Exercise prompt: Could you copy the listing below word for word, every line of it, leaving out the pictures?

Given records:

————————

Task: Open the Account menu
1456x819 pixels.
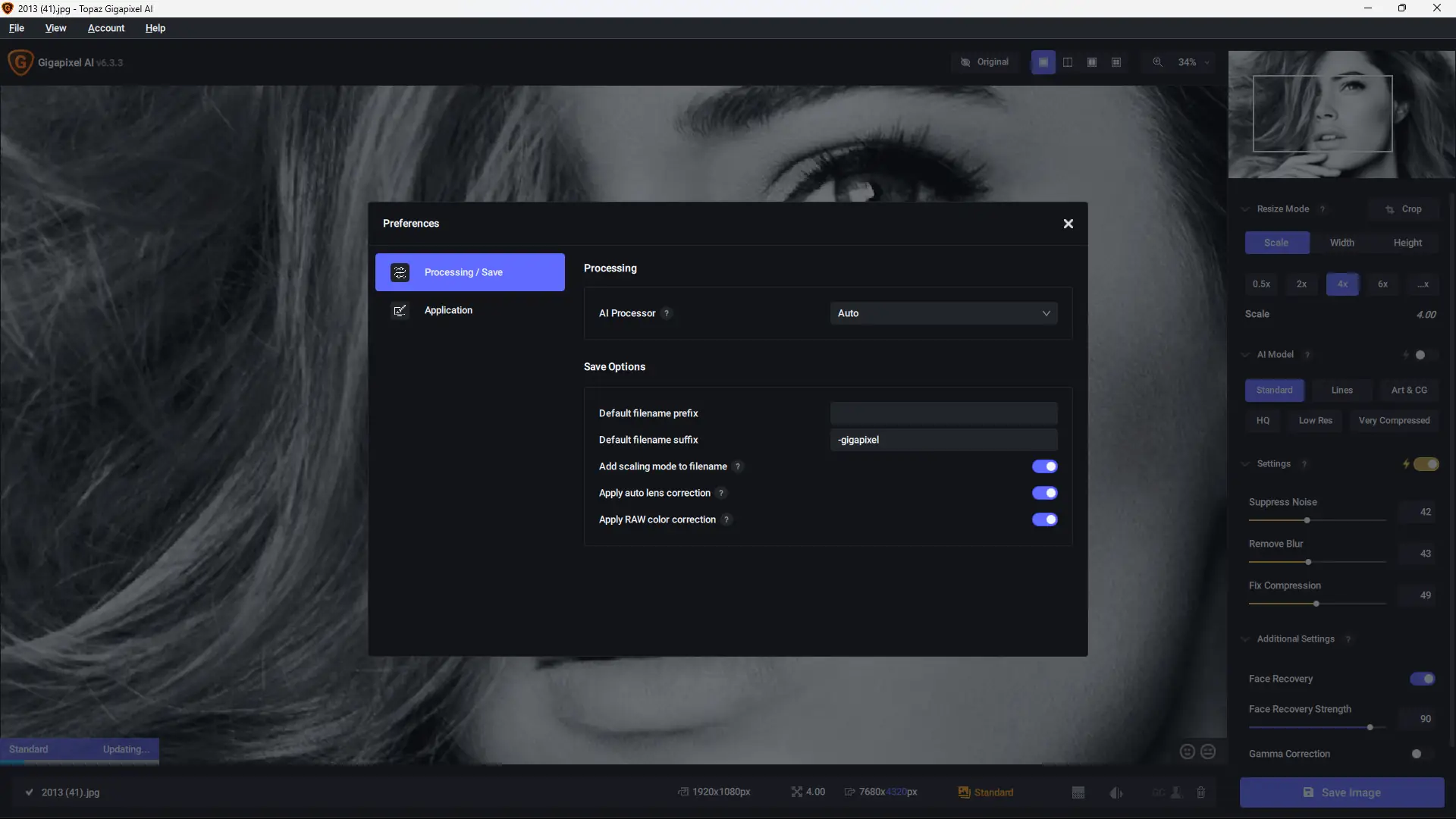Action: pos(106,28)
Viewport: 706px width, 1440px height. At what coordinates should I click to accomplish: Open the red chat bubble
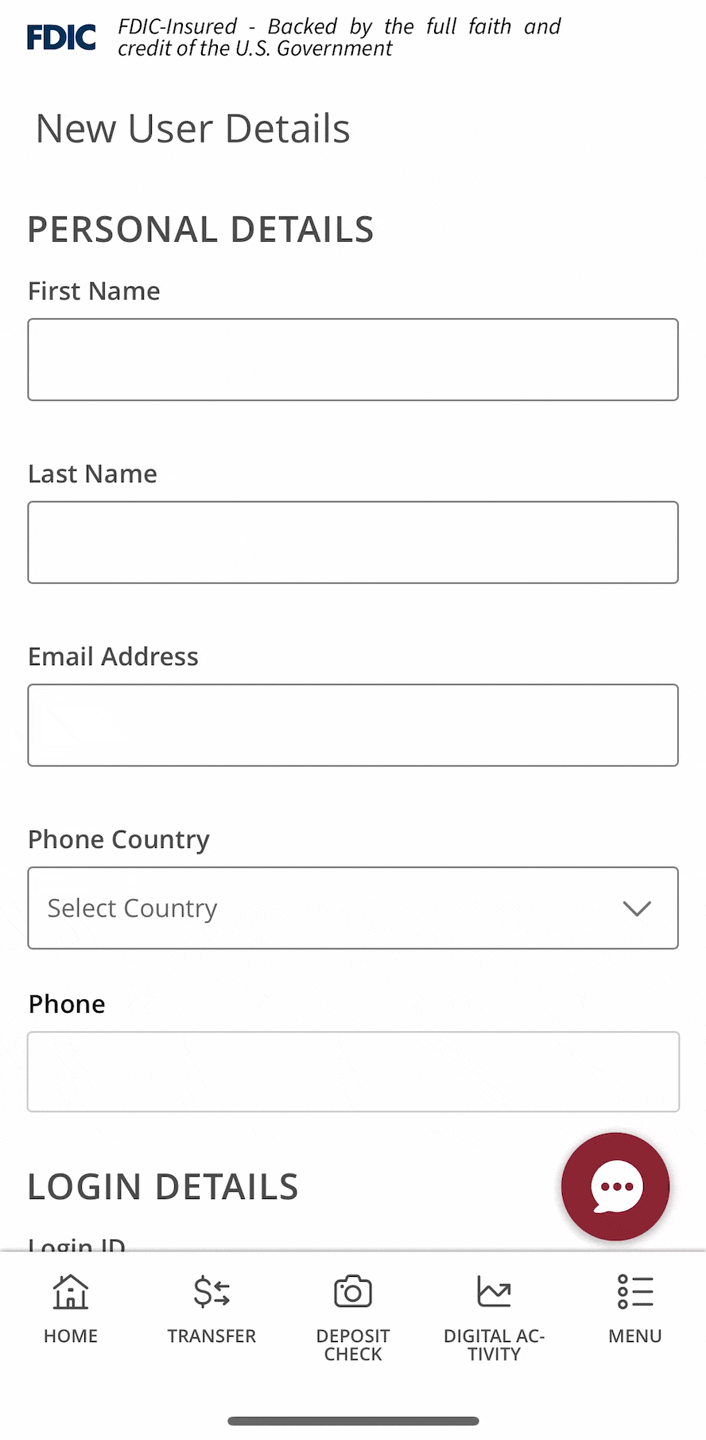(615, 1186)
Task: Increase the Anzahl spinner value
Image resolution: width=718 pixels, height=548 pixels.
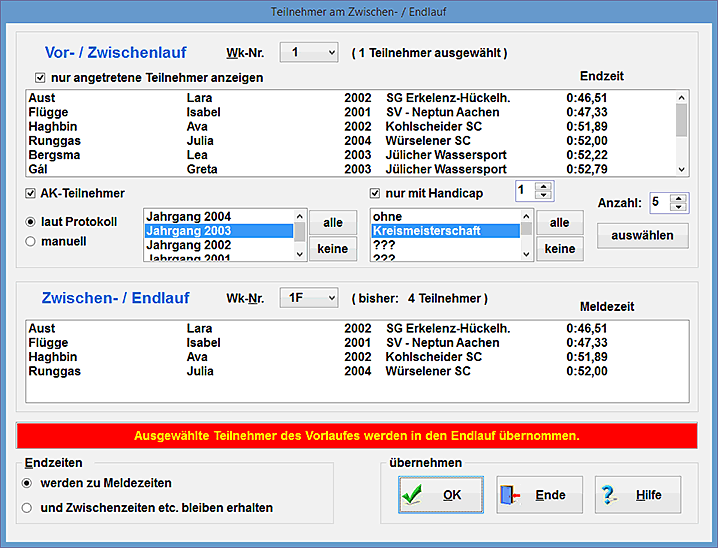Action: pyautogui.click(x=679, y=198)
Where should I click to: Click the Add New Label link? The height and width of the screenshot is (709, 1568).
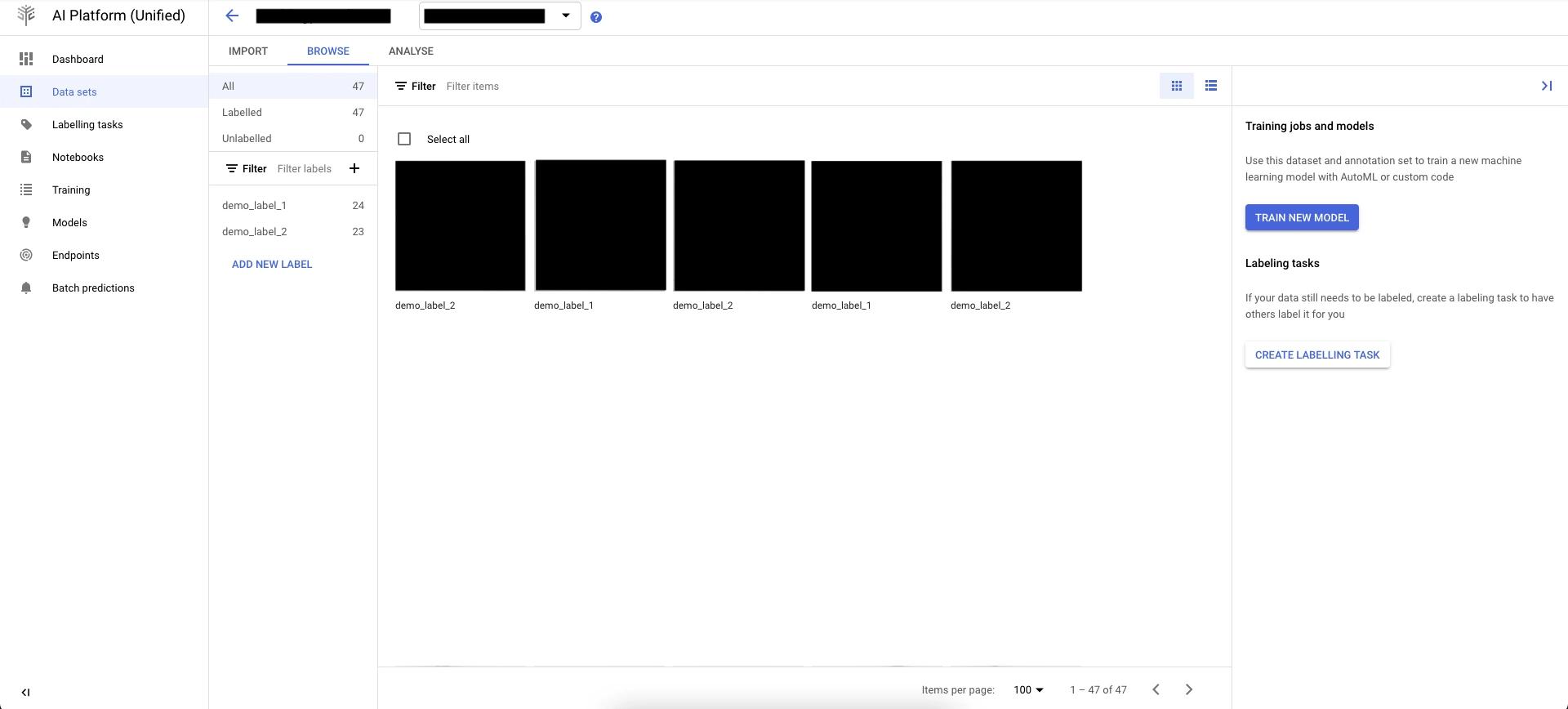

————————

Solved problem:
Task: Open the Account menu
1456x819 pixels.
Action: pos(106,28)
Viewport: 706px width, 1440px height. At what coordinates should I click to accomplish: Open the red chat bubble
(615, 1186)
Task: Increase the Anzahl spinner value
Image resolution: width=718 pixels, height=548 pixels.
Action: pyautogui.click(x=679, y=198)
Where should I click to: Click the Add New Label link? The height and width of the screenshot is (709, 1568).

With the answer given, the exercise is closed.